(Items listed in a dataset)
** begin **
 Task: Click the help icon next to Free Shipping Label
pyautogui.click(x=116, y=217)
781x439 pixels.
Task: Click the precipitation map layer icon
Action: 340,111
** end **
Reproduce all of the data above word for word, keeping every line intact.

 Task: Click the help icon next to Free Shipping Label
pyautogui.click(x=116, y=217)
781x439 pixels.
Task: Click the precipitation map layer icon
Action: 340,111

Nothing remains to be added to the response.